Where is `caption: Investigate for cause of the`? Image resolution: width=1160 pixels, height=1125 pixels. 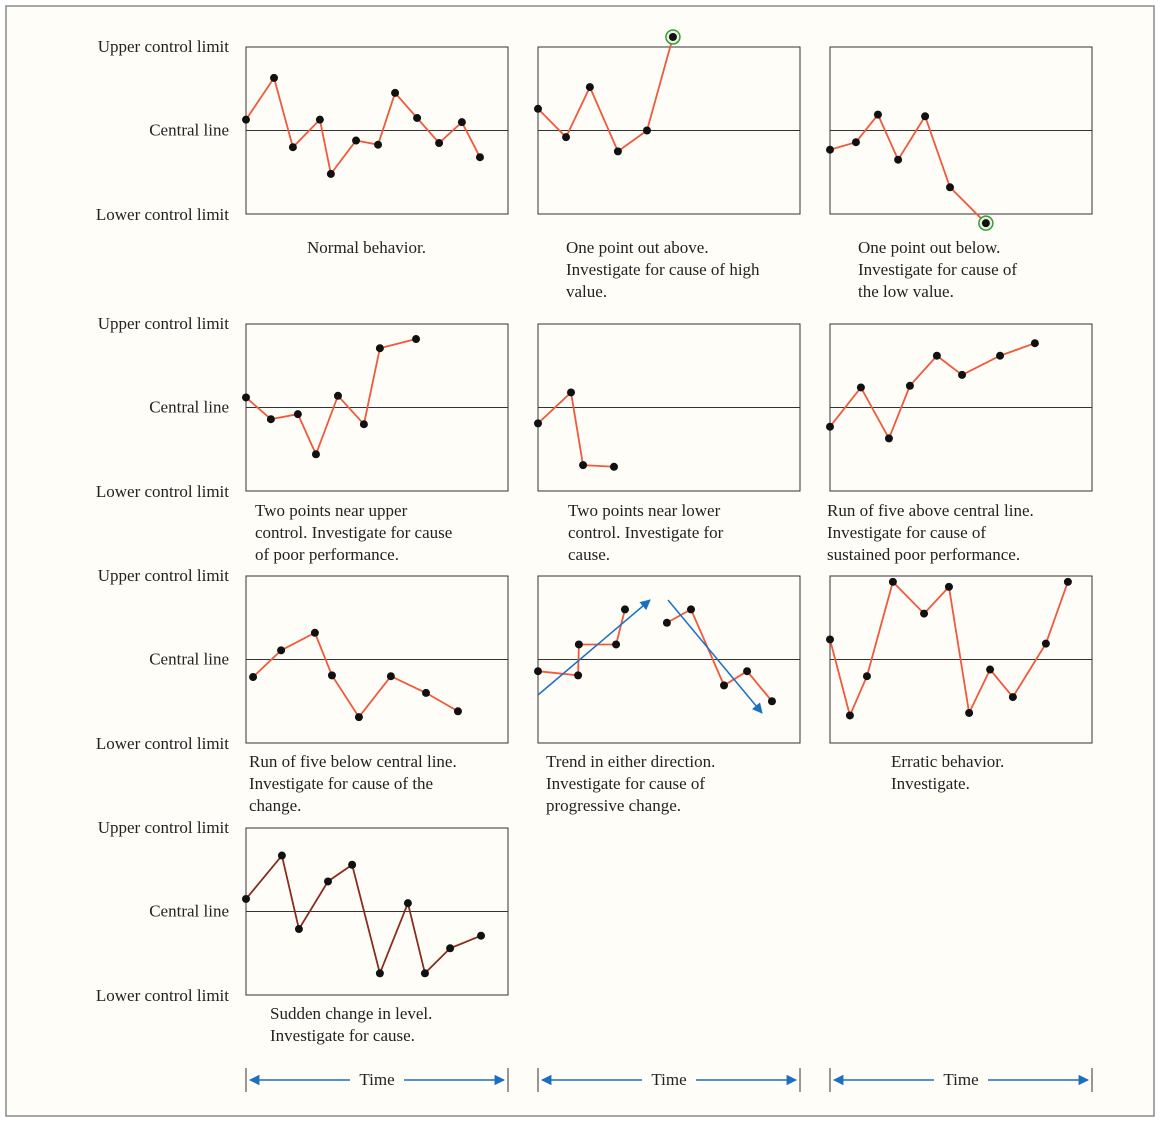 caption: Investigate for cause of the is located at coordinates (341, 784).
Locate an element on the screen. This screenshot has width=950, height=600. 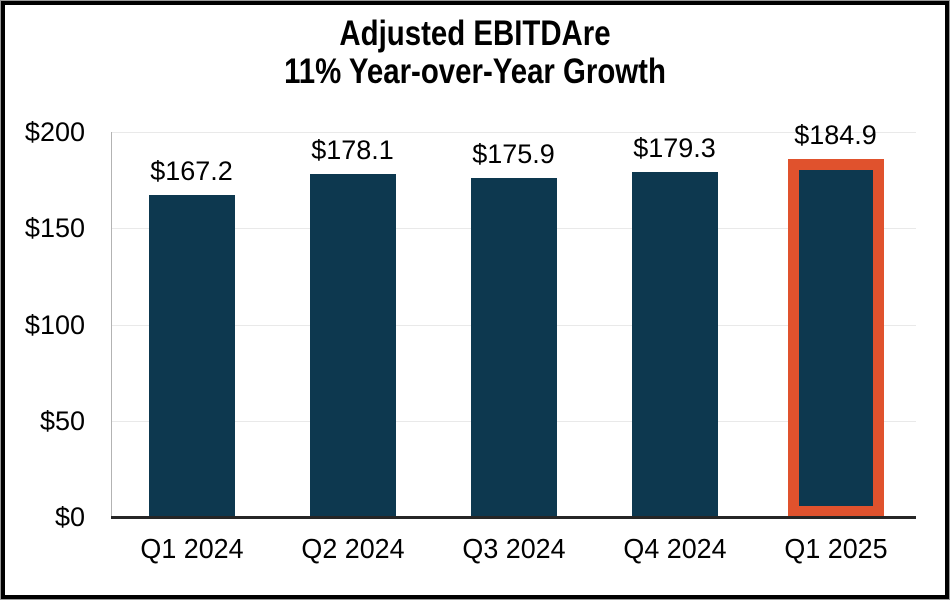
y-axis-line is located at coordinates (112, 324).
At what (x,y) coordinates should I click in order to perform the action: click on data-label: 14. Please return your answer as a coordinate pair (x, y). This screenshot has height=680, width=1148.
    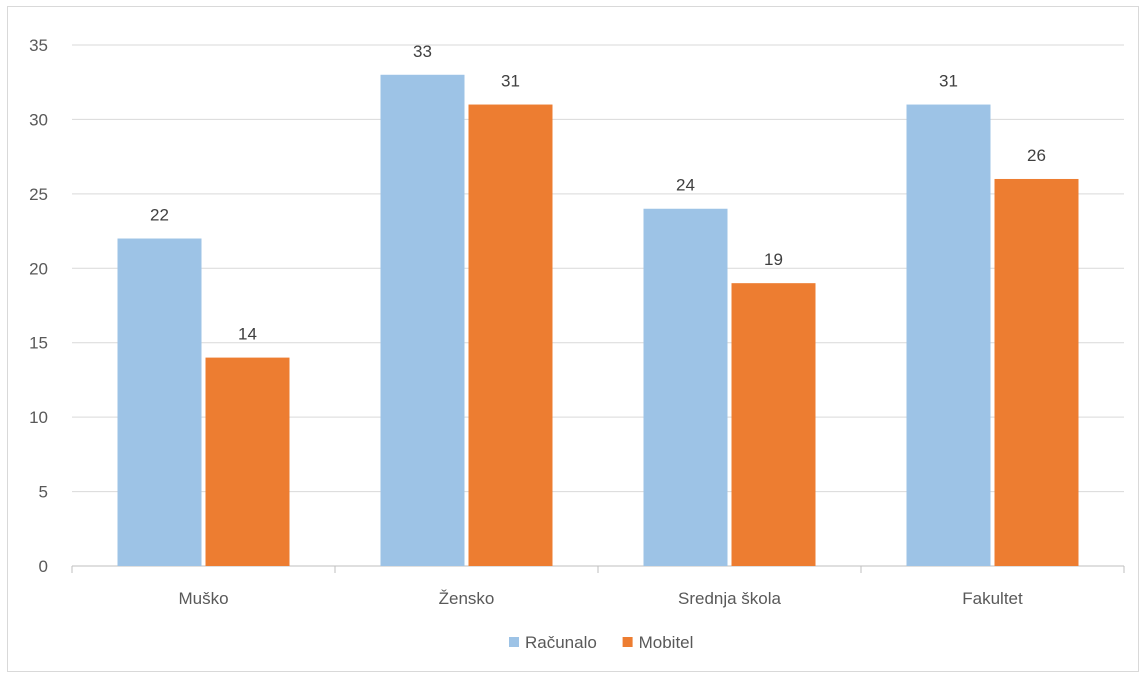
    Looking at the image, I should click on (248, 334).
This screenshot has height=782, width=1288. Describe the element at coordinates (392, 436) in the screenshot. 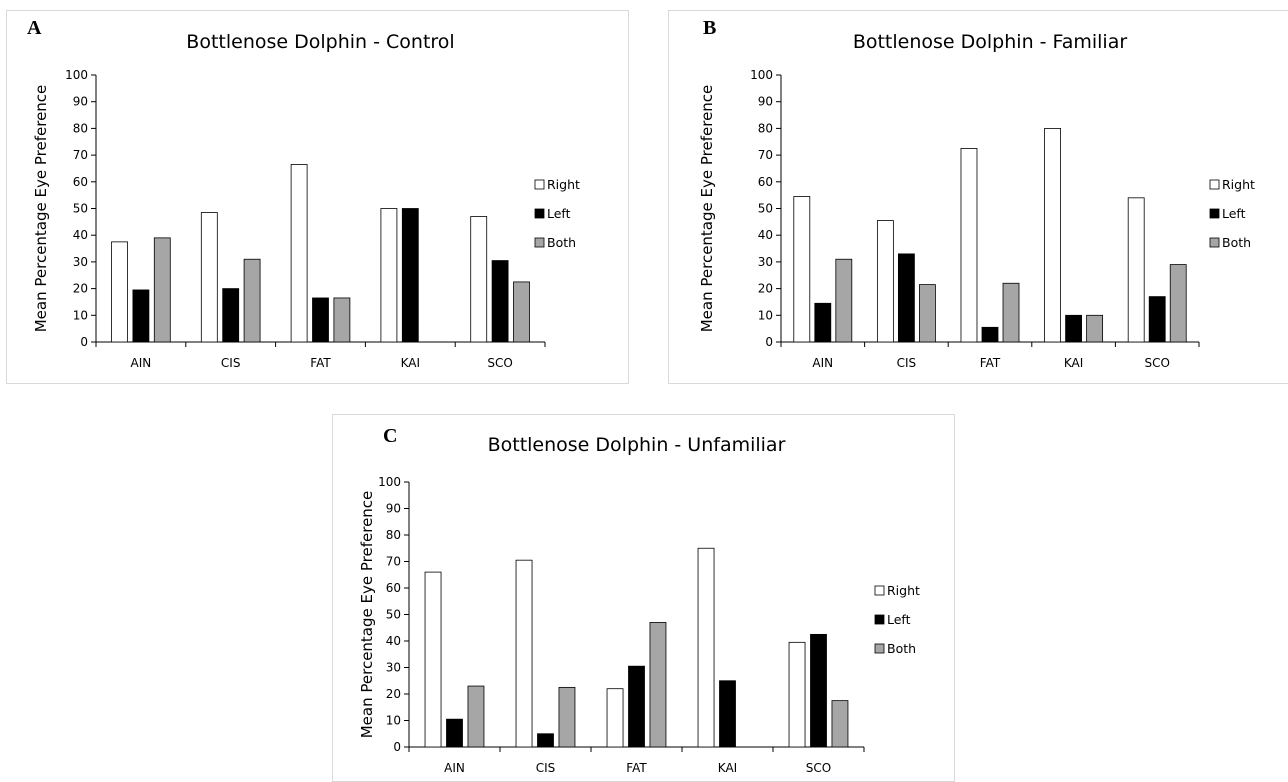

*About this task*. Rewrite the material starting at the line that contains "At what (x,y)" and continuing through the end, swapping "screenshot" for "screen capture" and leaving everything else unchanged. Leave out the pictures.

*Solved exercise*.
At what (x,y) coordinates should I click in order to perform the action: click on data-label: 14. Please return your answer as a coordinate pair (x, y). This screen capture has height=680, width=1148.
    Looking at the image, I should click on (248, 334).
This screen capture has height=782, width=1288. Describe the element at coordinates (392, 436) in the screen capture. 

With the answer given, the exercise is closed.